Episode 8: Neo-adjuvant immunotherapy and pCR as a biomarker in G/GEJ cancer: insights from the KEYNOTE-585 + MATTERHORN study

Prof Eric Van Cutsen from University Hospitals Leuven is invited by Prof Marc Van den Eynde from Cliniques Universitaires Saint Luc to shed light on the KEYNOTE-585 and the MATTERHORN study. These two important studies in gastric cancer investigate the addition of immunotherapy in the operative and pre-operative stages. 

In KEYNOTE-585, patients with locally advanced, resectable gastric or gastroesophageal junction (G/GEJ) cancer were randomly assigned to receive either standard treatment or pembrolizumab before and after surgery. Some patients received FLOT, while others received only the chemo doublet, following the initial treatment protocol. In contrast, all patients in the MATTERHORN study received FLOT before and after surgery, with either durvalumab or placebo added. 

Patients receiving pembrolizumab in addition to chemotherapy, whether doublet or triplet, exhibited increased pathological regression, partial responses, and notably, more pCR at surgery. Despite roughly 10% more patients experiencing a pCR with pembrolizumab, this did not lead to a statistically significant difference in EFS, which is disappointing.

The MATTERHORN study revealed promising results regarding pCR, showing a significant 12% difference in favouring patients treated with FLOT plus durvalumab over FLOT alone. While this outcome is hopeful, final data on EFS, DFS, and OS are awaited for a comprehensive assessment.

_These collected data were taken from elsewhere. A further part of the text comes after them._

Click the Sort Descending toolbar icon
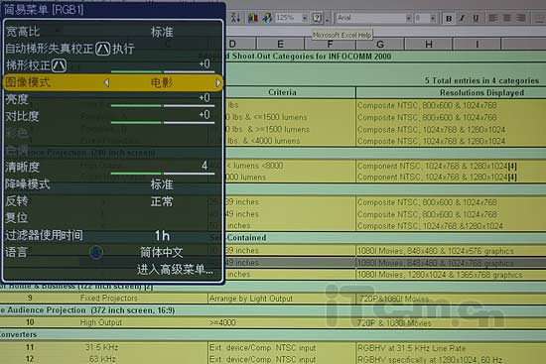The width and height of the screenshot is (546, 364). pos(235,18)
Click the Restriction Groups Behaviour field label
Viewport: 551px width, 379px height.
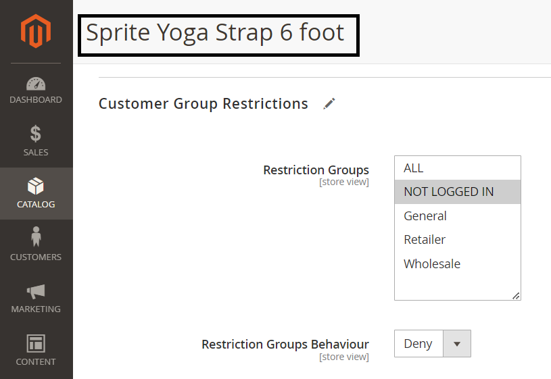click(285, 345)
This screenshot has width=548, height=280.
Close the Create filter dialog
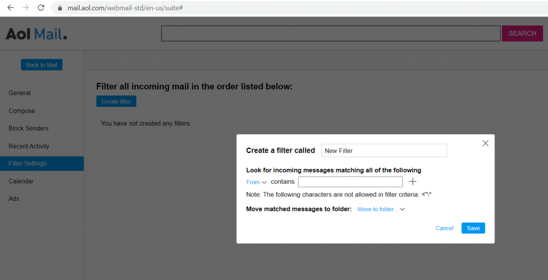[x=485, y=143]
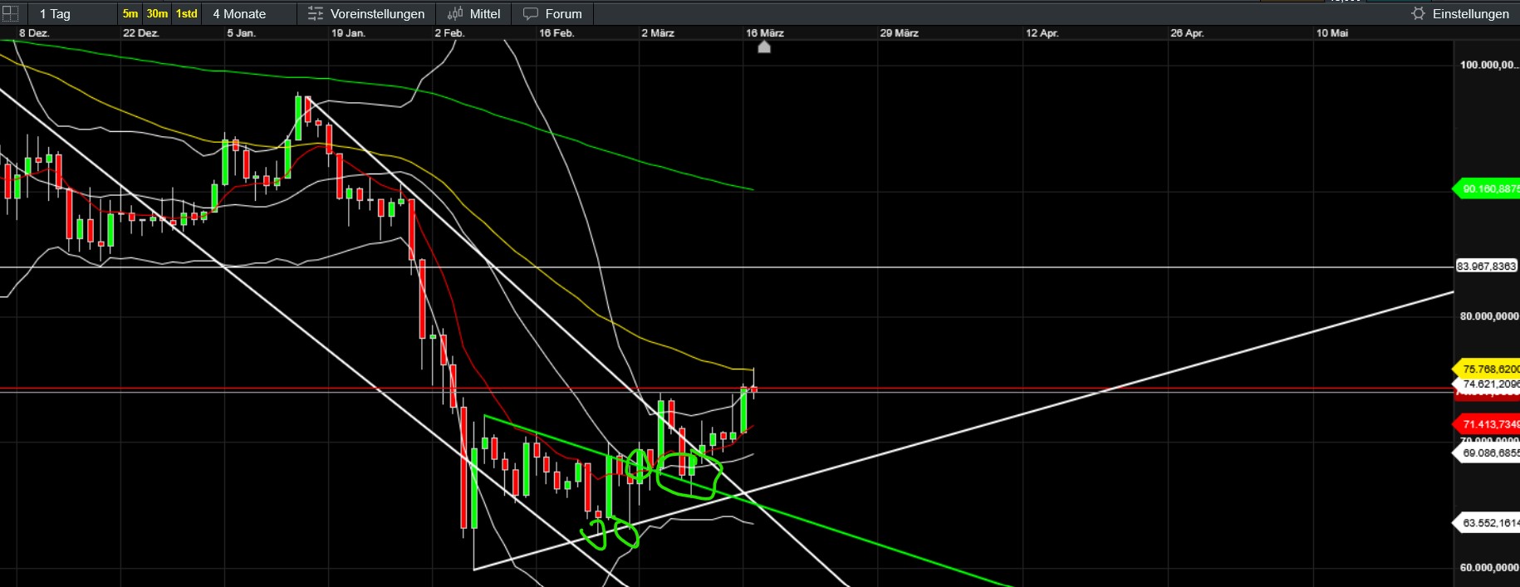Expand the Mittel chart type selector
Viewport: 1520px width, 587px height.
coord(485,13)
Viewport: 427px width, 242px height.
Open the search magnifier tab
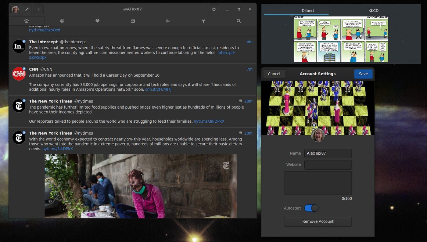(x=239, y=21)
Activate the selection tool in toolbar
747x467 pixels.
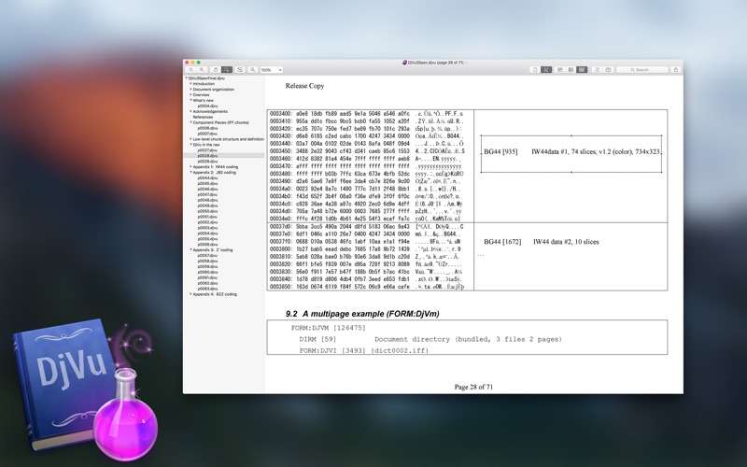227,70
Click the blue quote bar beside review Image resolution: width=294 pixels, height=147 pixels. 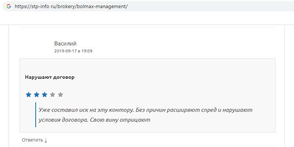(x=36, y=115)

Due to the less reliable nature of PD-L1 testing on biopsies during study design, patients were included regardless of their PD-L1 status. Subgroup analysis based on PD-L1 status may offer insights but current data lack the detail necessary for such assessments. Despite their significance, neither study affects clinical practice. Formally, KEYNOTE-585 was considered a negative study, and we await the results of the MATTERHORN study. 

While pCR could be a surrogate endpoint for efficacy and survival benefit, a 10% difference may not suffice to yield long-term outcomes. Interpreting KEYNOTE-585 proves challenging as most patients received doublet chemotherapy, with some receiving FLOT, necessitating a combined analysis. Conversely, MATTERHORN offers a more straightforward approach by exclusively employing FLOT. Prof Van Custem’s personal opinion suggests pCR could be an adequate surrogate endpoint if the difference is substantial, though the exact threshold remains unclear. The forthcoming period will reveal whether the 12% disparity observed in MATTERHORN translates into benefits in EFS or DFS.

Although PD-L1 expression is not a primary endpoint in these studies, it is the best option available. In metastatic patients, a consistent trend emerges: higher PD-L1 expression in tumours correlates with greater benefits from checkpoint inhibition. Directly extrapolating this from metastatic to adjuvant or neo-adjuvant therapy is not possible but the experts agree that future developments may make this feasible, particularly concerning subgroups.